Letter to the Editor Submission 4/16/09

In response to the Hoot on 4/15/09, “ I wonder what Phil Miller is doing during National Library Week?”. Well actually I was at… the library. I was working at the Volunteer Fair that nite. If I had not been there I would have been at the Tax Day Tea Party in Indy. I do have to admit that I love it when people pay Attention. Now we have to work on the Understanding part of the equation.

There was an article a few weeks ago in the Reporter about how usage was up at the Library because of economic conditions. I followed with a letter to the editor expressing my unhappiness about using taxpayer money for novels, CD’s and DVD’s when, here in Greenfield, we’ve had locally owned bookstores and video rental business’s disappear as the tax payer funded library get’s bigger and more elaborate.

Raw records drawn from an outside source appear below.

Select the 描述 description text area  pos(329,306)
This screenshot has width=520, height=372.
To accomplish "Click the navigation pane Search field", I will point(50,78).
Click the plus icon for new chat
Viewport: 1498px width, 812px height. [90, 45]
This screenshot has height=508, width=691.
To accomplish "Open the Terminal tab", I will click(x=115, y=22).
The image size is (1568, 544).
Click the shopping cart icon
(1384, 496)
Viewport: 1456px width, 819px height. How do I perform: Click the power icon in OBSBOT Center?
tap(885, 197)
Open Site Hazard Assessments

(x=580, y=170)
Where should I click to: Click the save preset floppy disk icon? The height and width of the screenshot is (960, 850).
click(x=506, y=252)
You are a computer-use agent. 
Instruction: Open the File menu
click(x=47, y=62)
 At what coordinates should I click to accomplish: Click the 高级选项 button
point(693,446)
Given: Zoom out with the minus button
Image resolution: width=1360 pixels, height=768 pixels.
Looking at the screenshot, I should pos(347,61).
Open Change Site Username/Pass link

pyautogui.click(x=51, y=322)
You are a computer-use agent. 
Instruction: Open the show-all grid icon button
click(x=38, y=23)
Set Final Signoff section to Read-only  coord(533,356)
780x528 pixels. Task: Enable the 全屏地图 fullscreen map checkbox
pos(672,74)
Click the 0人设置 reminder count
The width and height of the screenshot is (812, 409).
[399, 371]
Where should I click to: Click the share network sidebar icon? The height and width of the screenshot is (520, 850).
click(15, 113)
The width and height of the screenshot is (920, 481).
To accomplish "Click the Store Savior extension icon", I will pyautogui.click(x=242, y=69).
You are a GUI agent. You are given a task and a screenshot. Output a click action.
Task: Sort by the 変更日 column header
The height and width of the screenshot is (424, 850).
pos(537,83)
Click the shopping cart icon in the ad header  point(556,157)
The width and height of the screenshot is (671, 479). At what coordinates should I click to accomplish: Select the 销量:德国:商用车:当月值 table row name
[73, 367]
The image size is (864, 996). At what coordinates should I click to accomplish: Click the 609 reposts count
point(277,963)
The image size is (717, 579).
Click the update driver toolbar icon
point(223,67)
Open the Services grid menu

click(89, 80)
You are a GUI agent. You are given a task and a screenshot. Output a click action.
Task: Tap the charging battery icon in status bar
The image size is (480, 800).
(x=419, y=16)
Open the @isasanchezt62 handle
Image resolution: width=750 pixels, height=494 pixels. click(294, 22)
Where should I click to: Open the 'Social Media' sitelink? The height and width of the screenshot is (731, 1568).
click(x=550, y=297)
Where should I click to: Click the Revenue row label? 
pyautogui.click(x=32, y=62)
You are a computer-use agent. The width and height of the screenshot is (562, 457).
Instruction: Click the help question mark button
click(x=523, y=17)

You should know that I’m not a library hater and this isn’t only about only the library. We are talking about all the different ways that big government gets into our pockets for the advantage of others. I don’t hate the schools or the parks or kids going to Japan or even professional sports (well, maybe I do intensely dislike the Colts and their new Big Mac funded stadium). They all do good things. But do you realize that there are good things that aren’t the right thing to do?

Giving money to the poor is a good thing to do. Taking that money from someone that doesn’t want to participate in giving to that person is not the right thing to do. (see the Miriam Webster dictionary - Stealing: to take the property of another wrongfully and especially as a habitual or regular practice).

I challenge you to count the number of times that some politician has decided that his pet project is more important than your bank account. I also challenge you to accept the responsibility for it. You may have been heartily in favor of the library or the new colts stadium but when you gave them the right to step outside of the constitution to do that, you also gave them the right to spend your tax money on a complete range of birth control, welfare and giving bonus’s to all those bankers across the country. Your silence, your cheers and your votes were tacit agreement with every decision made.

By the way, are you surprised that I would step inside the library? Come now, would you expect me to invest all of that money into it and not use it at all?

While I have the microphone, I’d like to throw in my less than 2 cents about doings at the County level. Linda Grass and I are about as far apart as two folks can get in terms of politics but I would like to say that she knows the rules and she always did her level best to make sure that we (especially me) followed them. I’m betting that in the end, Linda will be found guilty of nothing more than a series of poor decisions.